It's also difficult to pin down a single message that the OWS movement is
trying to get across. This article paints it as a "down with the machine"
movement. The OWS website states that they want "to restore democracy in
America" [1]. While democracy is an overloaded word that can mean lots of
things to different people, in this context I take it to mean that the
protesters feel like the American political system isn't working for them
anymore. Although we might cite different causes, an oft-cited cause is
corporate interests. It's easy to jump from protesting against corporate
interest to "down with the machine," which is what I think this article is
doing.

Also on the OWS website, it states: "We use a tool known as a 'people's
assembly' to facilitate collective decision making in an open, participatory
and non-binding manner." If that's true, there's going to be a lot of ideas
proposed and some will seem radical. Attacking the movement based on the ideas
of a subset of the protesters avoids dealing with the issues that they're
trying to solve.

[1] <http://occupywallst.org/about/>

------
sampsonjs
From this site's About section:

"Since Jesus walked the earth, God specifically used the marketplace and its
leaders to advance the Gospel. Our goal is to explore how God has historically
chosen the marketplace to transform lives and how He seeks leaders to again
step up and share His love through commerce: the lifeblood of every community.

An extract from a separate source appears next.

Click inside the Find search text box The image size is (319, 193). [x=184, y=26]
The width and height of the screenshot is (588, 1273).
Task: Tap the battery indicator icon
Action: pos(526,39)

As you explore God’s heart for business, understand that success in the
marketplace and intimacy with Christ are not mutually exclusive. We seek to
discover what it means to be anointed for business and the unique opportunity
God has given us to transform markets with His love. Come unlock your destiny
in the marketplace and become a market-smart and spiritually sharp leader who
is empowered to advance the Gospel where it is needed most."

Jesus Christ.

------
gatlin
Last night I talked with a friend about all this. My friend pointed out many
of the things this author did: people are protesting against the machine using
things the machine created; they don't provide a solution but simply a
redundant description of the problem. I know and respect a number of people
who are protesting in my city, and they are sincere in their efforts to make
change. The trouble is, I don't think they will succeed this way. A real
solution would be to get rid of these things: forsake the extra computers, the
wireless contract, food produced and distributed by soulless corporations, the
fancy cars; join or start a local food cooperative, live in a housing co-op,
support credit unions, and aggressively buy local - even if it means severe
inconvenience. Need to organize a trip down to city hall to protest? If you
use your phone, you've already lost.

That's how the "machine" got to where it is: it provided convenience,
delivered on the backs of screwed workers, in the waves of polluted
ecosystems, in the gasps of strangled local economies, and with trodden and
corrupt opportunism at every step. You want something? Just ask. But somebody
will be paying.

I'm deliberately not taking a side here: if you think our current situation is
a problem, then the solution is to let go of convenience and standard of
living - at least until a viable alternative crops up (and I think it has in
the form of cooperation). If you don't think there is a problem, please go on
your merry way. It's your right.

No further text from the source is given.